I am at the moment having a spike on top of another spike.
This is just too much, I really dont know how I will get through this when it keeps getting worse.

I am having a real bad time coping with my anxiety and after 3 months of this my body is probably
pretty messed up i guess. My only hope is that if I manage to get the anxiety down for some time,
the T also will lower... but it it just so damn hard :(
 
Did this spike happened out of nowhere?

I really wish you would stop caring about the sounds in your head! :) They are not dangerous, almost everybody hear sounds in silent.

Did you already seek help for you anxiety?
 
Did this spike happened out of nowhere?

I really wish you would stop caring about the sounds in your head! :) They are not dangerous, almost everybody hear sounds in silent.

Did you already seek help for you anxiety?

Yeah, just suddenly appear.
My theory is that my body and mind is just completely exhausted from the last three months.
I´m hoping if I get the anxiety under control, the T will go back to baseline.

Oh, I really wish I would stop caring also. But I hear my sounds over pretty much everything so it is not that easy I´m afraid :/

Yes, I am seeing a psychologist for my anxiety, and we are working on it. Will take som time, and maybe the work we are doing is upsetting my T and anxiety!?
 
Yeah, just suddenly appear.
My theory is that my body and mind is just completely exhausted from the last three months.
I´m hoping if I get the anxiety under control, the T will go back to baseline.

Oh, I really wish I would stop caring also. But I hear my sounds over pretty much everything so it is not that easy I´m afraid :/

Yes, I am seeing a psychologist for my anxiety, and we are working on it. Will take som time, and maybe the work we are doing is upsetting my T and anxiety!?

It is definitely possible that your body is exhausted!!

I am happy you are seeing a psychologist!!

You're going to be okay, it just take some time :)

And I really understand that it isn't easy to be careless about your T when you hear it above everything.

I am also having a spike right now (maybe noice related, hope not), but I think I will be fine and so will you :)

And sometimes when I hear a sound and I think it is in my head, I panick, but when I learn it is outside my head the sound doesn't bother me anymore. That is the way you need to live with your T, you brain needs to learn to filter it (just like the ticking of a clock, the sound of the traffic outside, the sound of the ventilstion system, etc.).

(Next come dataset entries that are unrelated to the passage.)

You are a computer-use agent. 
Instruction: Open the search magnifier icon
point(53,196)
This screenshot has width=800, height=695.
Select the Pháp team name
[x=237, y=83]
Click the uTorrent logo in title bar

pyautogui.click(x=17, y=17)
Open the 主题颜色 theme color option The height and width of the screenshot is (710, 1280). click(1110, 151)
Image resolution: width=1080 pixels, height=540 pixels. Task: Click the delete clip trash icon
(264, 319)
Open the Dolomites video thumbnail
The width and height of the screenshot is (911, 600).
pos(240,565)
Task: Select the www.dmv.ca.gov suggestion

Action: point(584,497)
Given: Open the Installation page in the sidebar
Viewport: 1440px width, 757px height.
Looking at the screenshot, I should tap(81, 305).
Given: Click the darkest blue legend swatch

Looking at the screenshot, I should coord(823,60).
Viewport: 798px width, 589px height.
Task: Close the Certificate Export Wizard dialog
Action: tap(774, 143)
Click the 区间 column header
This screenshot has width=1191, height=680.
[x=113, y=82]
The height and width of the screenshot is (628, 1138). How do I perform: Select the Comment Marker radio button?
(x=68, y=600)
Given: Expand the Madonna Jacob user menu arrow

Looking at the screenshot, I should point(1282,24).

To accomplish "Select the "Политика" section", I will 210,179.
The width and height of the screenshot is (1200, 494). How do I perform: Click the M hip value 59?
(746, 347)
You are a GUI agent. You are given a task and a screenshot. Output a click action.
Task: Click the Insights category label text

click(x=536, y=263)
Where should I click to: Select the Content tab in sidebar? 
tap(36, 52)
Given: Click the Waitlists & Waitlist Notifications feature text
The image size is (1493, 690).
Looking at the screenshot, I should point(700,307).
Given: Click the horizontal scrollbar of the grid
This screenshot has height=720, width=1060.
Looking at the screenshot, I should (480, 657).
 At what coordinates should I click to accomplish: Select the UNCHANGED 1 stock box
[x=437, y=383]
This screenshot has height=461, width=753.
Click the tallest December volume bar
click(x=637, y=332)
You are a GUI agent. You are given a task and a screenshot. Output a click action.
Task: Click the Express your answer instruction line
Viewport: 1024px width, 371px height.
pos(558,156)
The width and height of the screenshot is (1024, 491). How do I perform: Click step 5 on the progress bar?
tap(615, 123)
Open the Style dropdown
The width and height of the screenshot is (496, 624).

Did you recently visited a ENT? Because he may be able to tell you if you have more hearing loss and if you haven't, maybe you will be more relaxt!
 
I am positive that my anxiety level has some part in this, but I really struggle in getting control of my anxiety. I do not use any AD, and I am scared to try in case I get a reaction or get addicted to them.
I really need some help in dealing with both the anxiety and the Tinnitus, but I dont know how or where.
.

I've had T for more than 30 years. In 2014 I had the worst and longest spike ever (four months). I also developed H during this time. I felt exactly the same way you described your feelings. It's beyond discouragement. I was in a downward spiral of despair. I had to force-feed myself because I had a constant queasy stomach in addition to no appetite. I lost a lot of weight during that time.I could not sleep for more than 2 1/2 hours. It was more like passing out than sleeping. There were times that it was so bad that I could not remain seated. I had to go for a walk or I paced back and forth in the house. I thought it was a permanent change in my T for me. So, my anxiety level went through the roof!


The ONLY thing that pulled me out of it was an AD. PLEASE!...do not completely rule out the use of one! I only needed it for three months. I had no bad side-effects or any problem coming off of it. They can be a life saver. When my anxiety level came down, the H stopped and my T reverted back to its previous level. I could be wrong but I don't believe
that AD's are addictive. Please go and talk to your doctor about it!